Stated exercise:
Copy the stretch of the disclosure passage from "In addition, throughout" through "be used interchangeably.", and swap "ordinal numbers" for "ordinal numerals" wherever it appears.

Page:
In addition, throughout the disclosure, terms including ordinal numbers such as “first”, “second”, etc. may be used to distinguish between components. These ordinal numbers are used to distinguish identical or similar components from each other, and the meanings of the terms should not be interpreted limitedly due to the use of these ordinal numbers. For example, the order of use or arrangement of components combined with these ordinal numbers should not be limited by the numbers. If necessary, each ordinal number may be used interchangeably.

Throughout the present disclosure, the expression of singularity includes the expression of plurality unless clearly specified otherwise in context. In the present application, it is to be understood that the terms such as “including,” “having,” “comprising,” and “consisting of” are intended to indicate the existence of the features, numbers, steps, actions, components, parts, or combinations thereof, and are not intended to preclude the possibility that one or more other features, numbers, steps, actions, components, parts, or combinations thereof may exist or may be added.

Dataset content:
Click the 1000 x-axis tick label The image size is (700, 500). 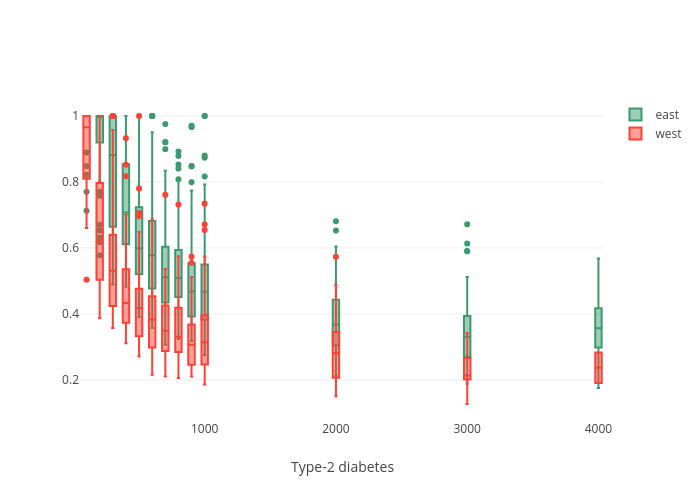coord(204,429)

Reply to the task:
In addition, throughout the disclosure, terms including ordinal numerals such as “first”, “second”, etc. may be used to distinguish between components. These ordinal numerals are used to distinguish identical or similar components from each other, and the meanings of the terms should not be interpreted limitedly due to the use of these ordinal numerals. For example, the order of use or arrangement of components combined with these ordinal numerals should not be limited by the numbers. If necessary, each ordinal number may be used interchangeably.